The stampede at Pulmedu near Vandiperiyar in Kerala's Idukki district on the night of January 14, the climactic day of the Sabarimala pilgrimage season that has claimed over 100 lives besides leaving many injured, is unfortunate. It is incumbent upon the authorities to ensure that every pilgrim has a safe and comfortable darshan.

The Pulmedu track to reach the Sannidhanam is normally avoided and not used by regular pilgrims, being a track situated in the Periyar Tiger Reserve area. The temple board must issue a travel advisory as also dos and don'ts as full page media advertisements on the specific routes to be followed while on the pilgrimage. The Kerala government appears to have been caught on the wrong foot.

A. Saratchandran Menon, Chittur

That the tragedy has been declared a national calamity/disaster shows its magnitude.
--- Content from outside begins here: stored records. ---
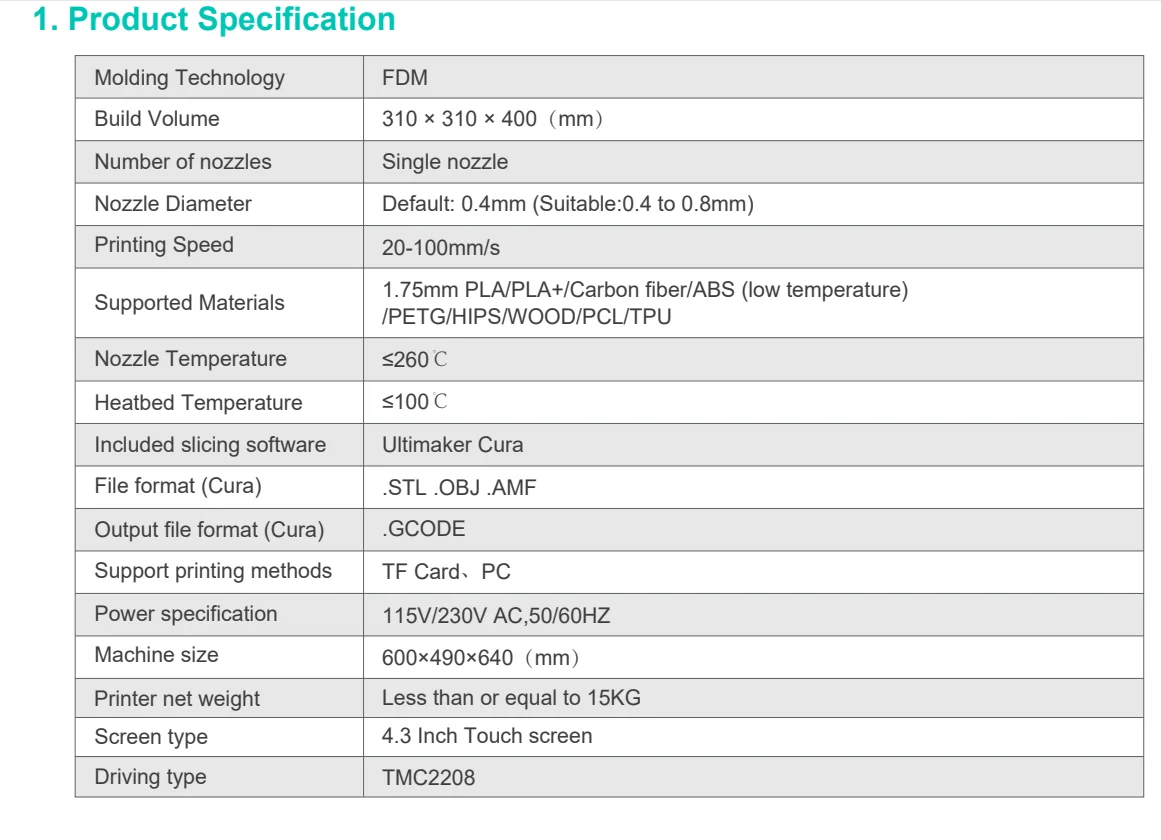Click the Supported Materials label
Viewport: 1161px width, 840px height.
pos(189,303)
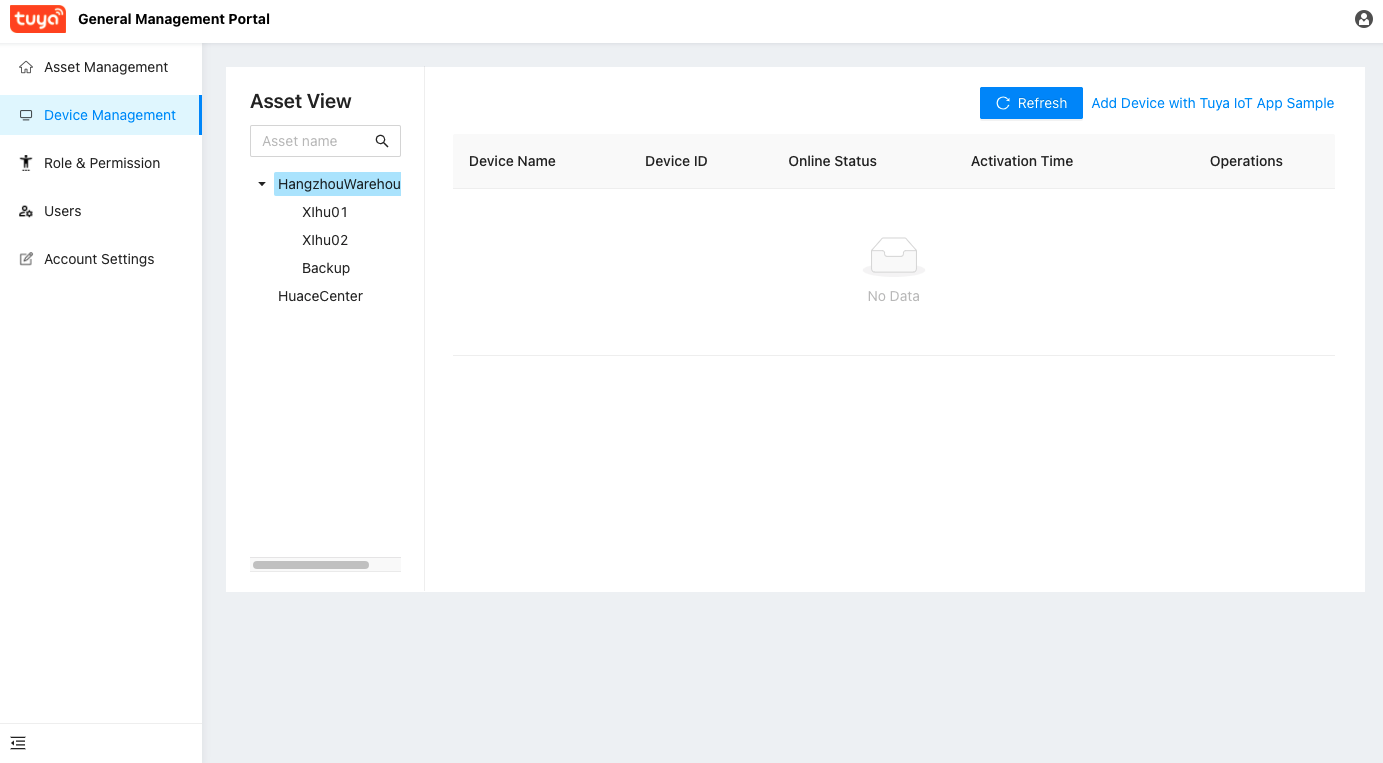Open Add Device with Tuya IoT App Sample link
The image size is (1383, 763).
tap(1212, 103)
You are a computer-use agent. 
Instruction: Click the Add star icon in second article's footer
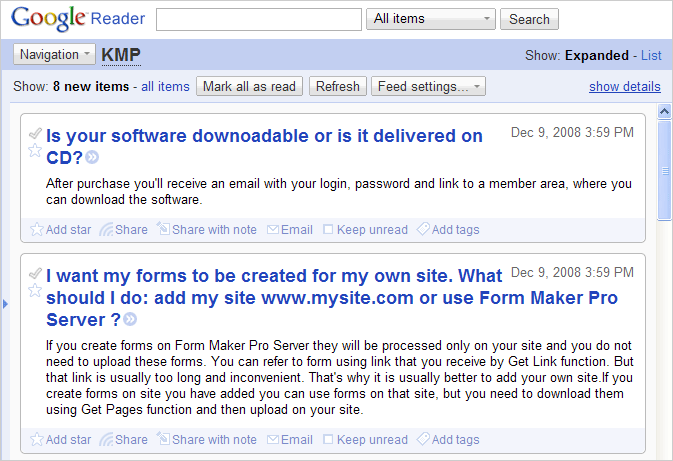pyautogui.click(x=37, y=439)
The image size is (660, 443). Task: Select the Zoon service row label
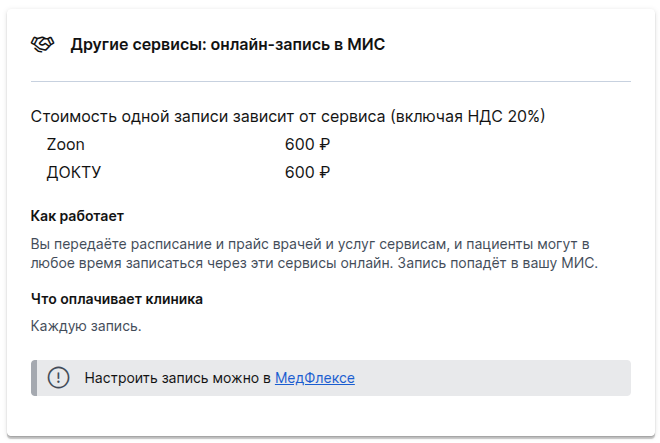tap(66, 144)
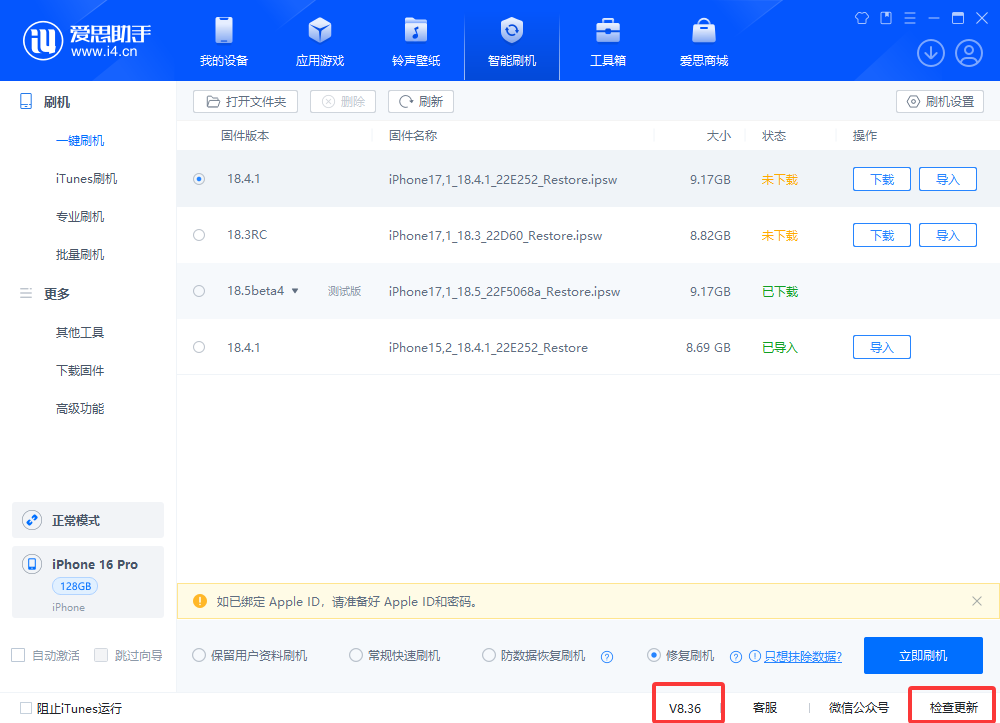
Task: Open 我的设备 device icon in top navigation
Action: tap(224, 31)
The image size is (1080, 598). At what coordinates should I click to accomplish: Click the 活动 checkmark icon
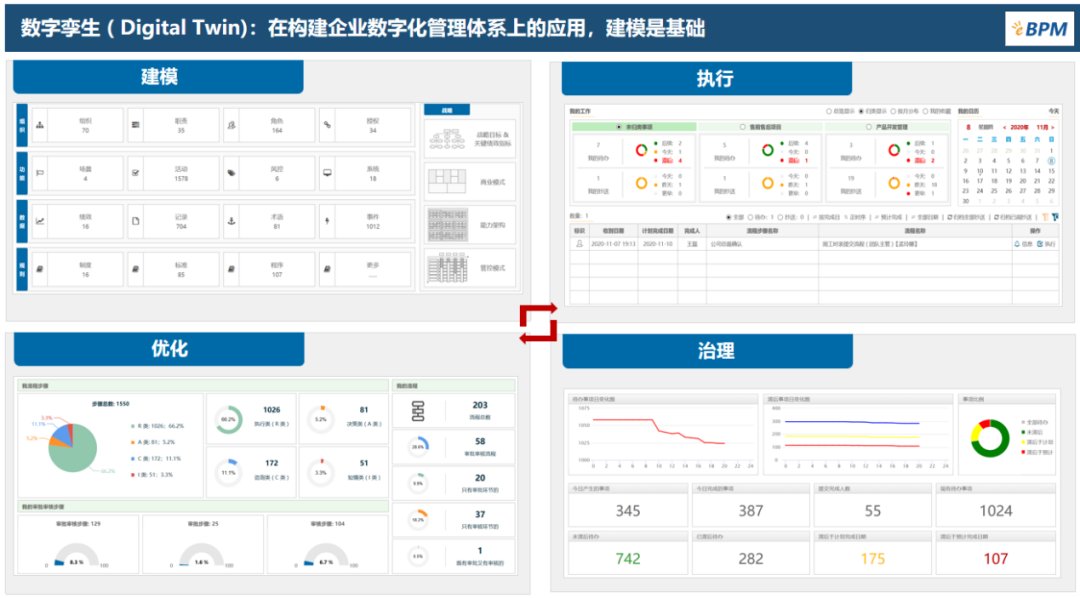point(136,173)
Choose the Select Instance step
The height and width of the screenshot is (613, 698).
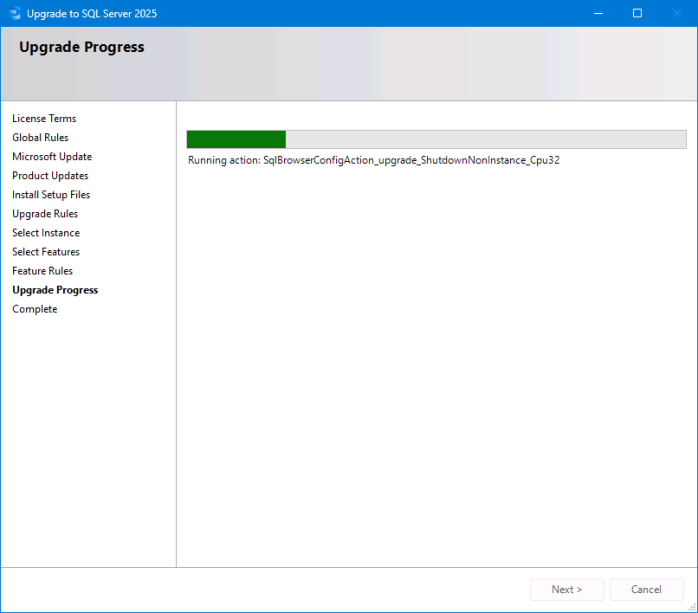(46, 233)
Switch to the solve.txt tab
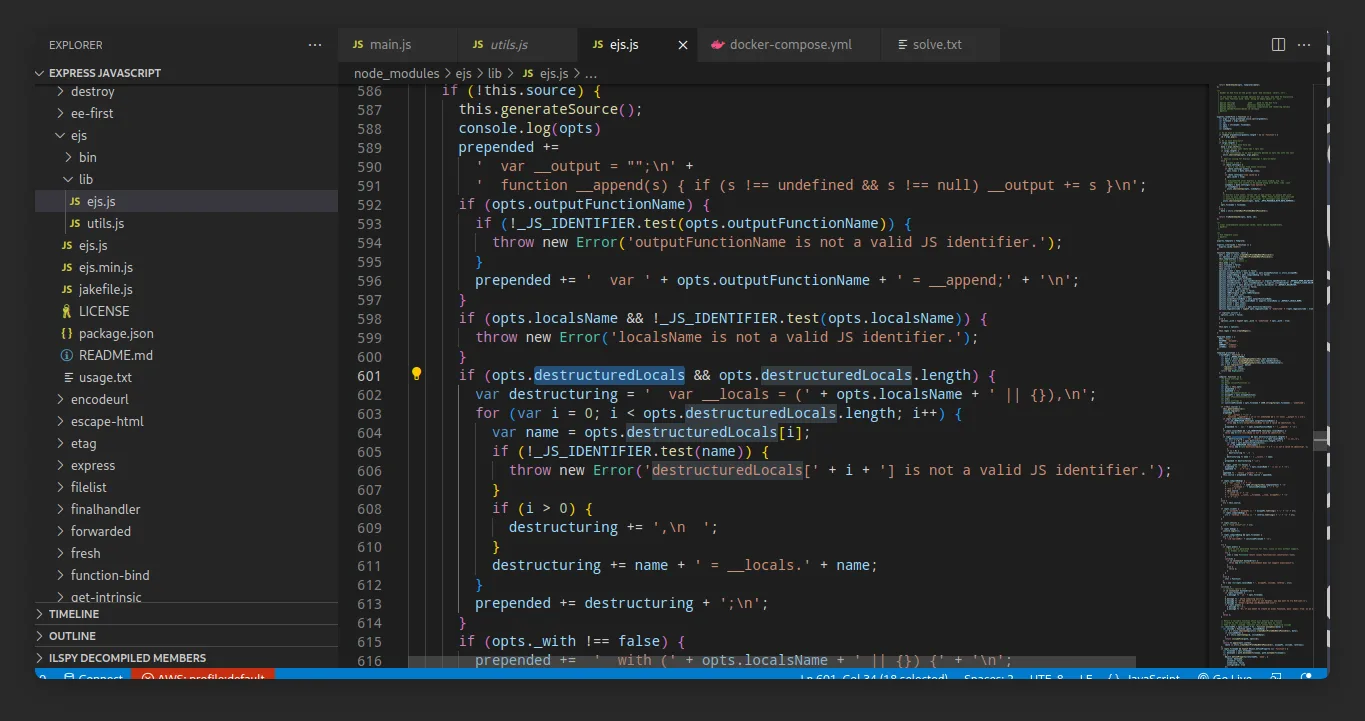 point(937,45)
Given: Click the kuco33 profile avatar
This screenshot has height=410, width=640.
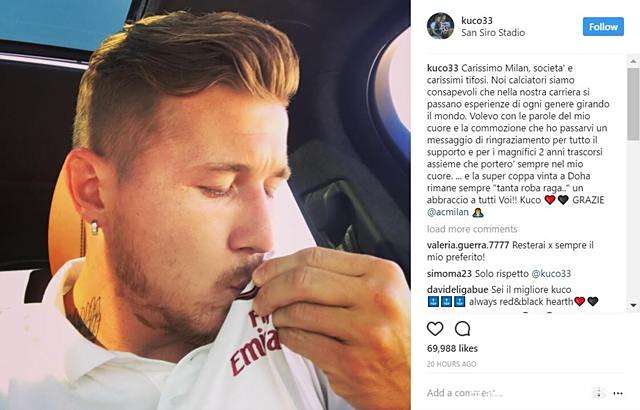Looking at the screenshot, I should 440,26.
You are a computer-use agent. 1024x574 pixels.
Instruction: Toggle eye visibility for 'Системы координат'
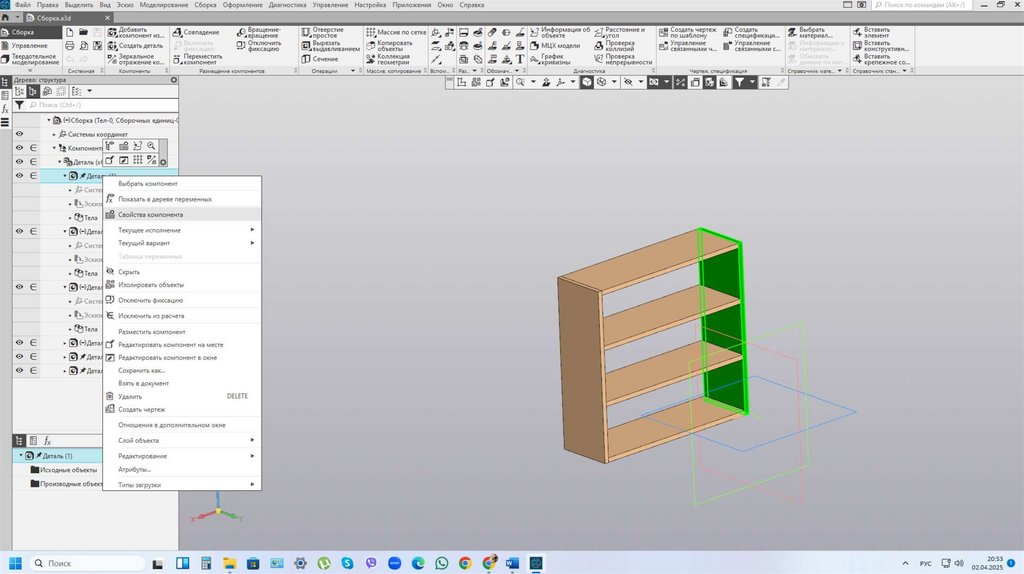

While the exact cause is awaited, it appears that crowd management was inadequate. The Kerala government should have made elaborate arrangements to ensure the safety and security of pilgrims. It should now act and ensure that this is the last time such a tragedy occurs.

A. Jainulabdeen, Chennai

Restricting the numbers of pilgrims would be next to impossible and the time has come to think out of the box. The authorities could look at building cubicles like in Tirumala and also ensure that an orderly queue system is in place. They should also think in terms of using space technology to track people and also running their own vehicles in all areas in and around the temple.

G. Padmanabhan, Bangalore

With millions thronging the temple, questions arise on the poor facilities afforded to pilgrims en route. The absence of proper roads and a world-class communication system without an emergency rescue plan in place, is certainly an open invitation for disaster to strike.

Inadequate police deployment at the temple to oversee the surge of devotees has only stretched crowd management. A few policemen, doctors and about 30 forest officials supervising the flow of three lakh visitors a day is inadequate, to say the least.

Moreover, these days, more than a sense of devotion, it is a practical feeling of ‘having been there' that drives many to undertake such ‘religious expeditions.' In the bargain, even shortcuts are evolved to enjoy ‘divine-intervention' during the main day of celebrations. How else does one describe the scramble to depart the temple precincts immediately after the sighting of the ‘celestial light'? Both the authorities and pilgrims need to introspect.

Pachu Menon, Margao

Though the accident happened at a place that did not appear to have received focussed crowd control strategy, it is not fair to apportion the entire blame on the government. Sabarimala has several unique geographical features that make it a logistical nightmare even for accomplished crowd management experts. Its location in the middle of dense forests restricts infrastructure development.

The most important reason for the huge rush of devotees is the fact that the pilgrimage season is restricted to less than two months. The annual increase of pilgrim inflow nullifies whatever modest amenities that are in place before the commencement of the season. An extension of the season by about a month could help matters. But the religious fervour to witness the ‘celestial light' is something the government cannot easily regulate.

V.N. Mukundarajan, Thiruvananthapuram

To prevent a man-made tragedy such as this, here are a few suggestions. Two or three helipads must be constructed in the area with night landing facility. All devotees must wear radio tags. The government can utilise the services of retired defence personnel to maintain air services during this period.